その後、三人で黙々と箸を動かすとほぼ同時に食べ終わった。悟仙が一息ついていると、麻理が神妙な顔を由衣に向けた。
「由衣、明日になったらもう何をしてもいいから今日あと半日は部屋で静かにしておいてくれないかな?」
「うん、わかった!」
快く了承した由衣に麻理は驚いたようで目を丸くしてその目をそのまま悟仙に向けてきた。何をしたのか言いたげな視線に悟仙は肩を竦めるだけだった。悟仙が由衣に言ったのはメリット云々の難しい話だけだ。それで麻理の優しさに由衣が気付いたとしても、それは麻理によるものだろう。悟仙が何かしたわけではない。
その後由衣は食器を下げるとそのまま二階の自分の部屋に行ってしまった。
「そんなに急いで部屋に行ってもすることなんて無いのにな」
悟仙がぽつりと言うと麻理が反応した。
「由衣は今からお昼寝です。風邪には栄養と休養が一番ですから」
由衣は一刻も早く風邪を直したいのかもしれない。悟仙にとってもそれが一番助かる。
麻理がダイニングテーブルの片付けを始めたため悟仙は来たときに座ったソファに腰掛ける。
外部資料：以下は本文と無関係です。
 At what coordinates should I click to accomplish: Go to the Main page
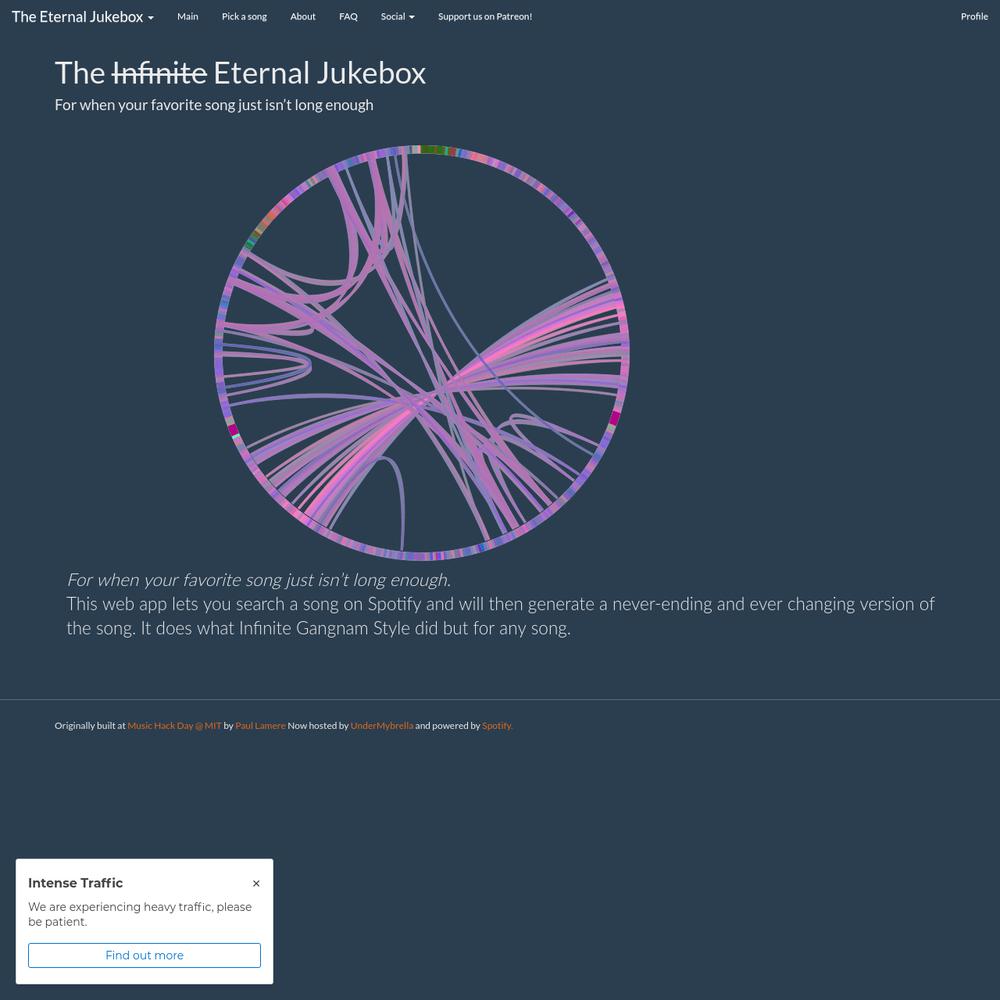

こうやって見てみると麻理は意外に良い姉なのかもしれない。家事はほぼ完璧だし面倒見も良い、それに頭も良いときた。まさに非の打ち所がない姉である。葉子は基本放任主義で圧倒的な戦闘力で悟仙を従わせていたため余計にそう思うのかもしれない。
「井上は意外に良い姉をしてるんだな」
ペンケースと数学の問題集とノートを手に持ち、ソファの前にある足の短いテーブルに座る麻理に思ったまま言うと、麻理は口に手を当てて上品に笑う。このような仕草を麻理がしても嫌みにならないから不思議だ。
「陸奥くんも、意外に面倒見が良いんですね」
「そうか?」
「はい、結構懐いているみたいですし」
悟仙は自分のことをそのように考えたことはない。麻理がそう見えたならそれは悟仙が子供に弱いからだ。しかしそう考えると、麻理の父親がどのような人物か知らないが今の所この家には悟仙が苦手とする人間しかいないことになる。
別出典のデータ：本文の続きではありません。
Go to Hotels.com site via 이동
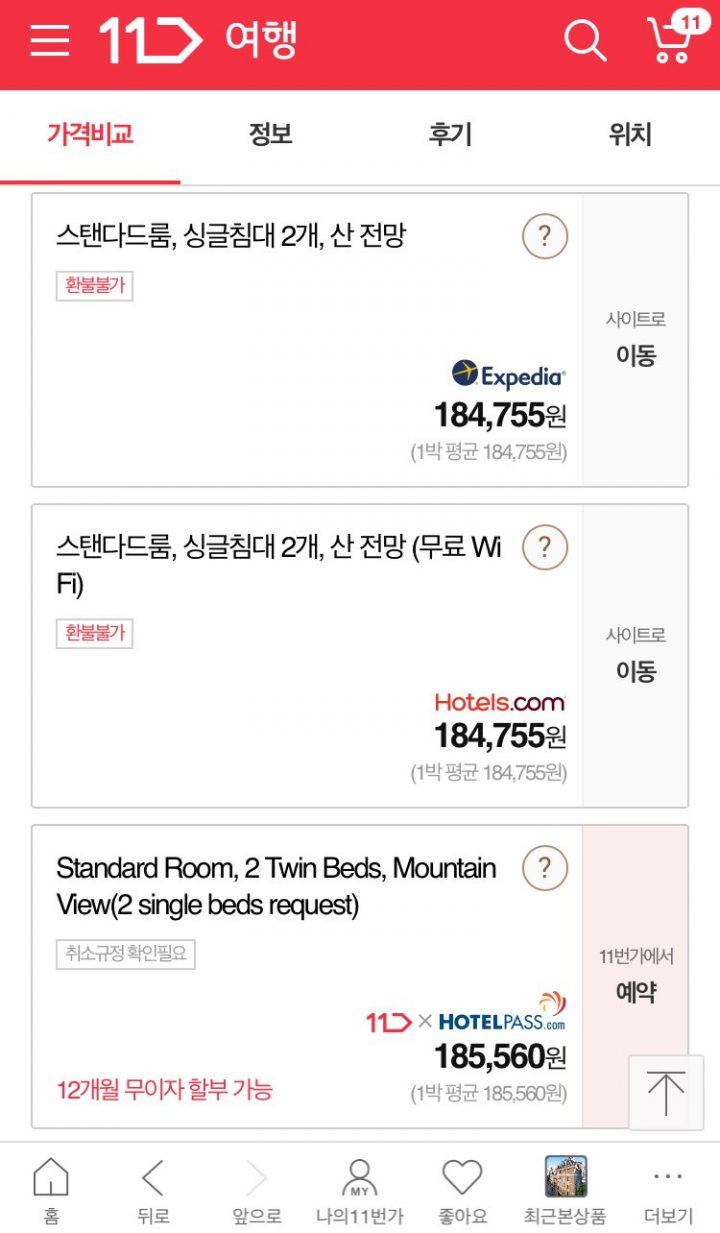This screenshot has height=1233, width=720. coord(635,656)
これからはなるべく井上家とは無関係でいようと心に決めながら、悟仙は来たときに足下に置いていたトートバックを探すが足下には置いてなかった。不思議に思いながらも辺りを見回していると問題集に取りかかろうとしている麻理と目があった。麻理はそれだけで事情を察したらしく、ちょんちょんと悟仙の隣を指差した。
「あっ」
そちらに目を向けるとそこには悟仙が探していたバックがあった。足下に置いてあったのを悟仙が二階にいる間に麻理が移動させたのだろう。悟仙が再び麻理に目を向けると麻理が笑顔で頷いた。
それを見て悟仙はこの家に来てから自分が意外に緊張していたことを自覚した。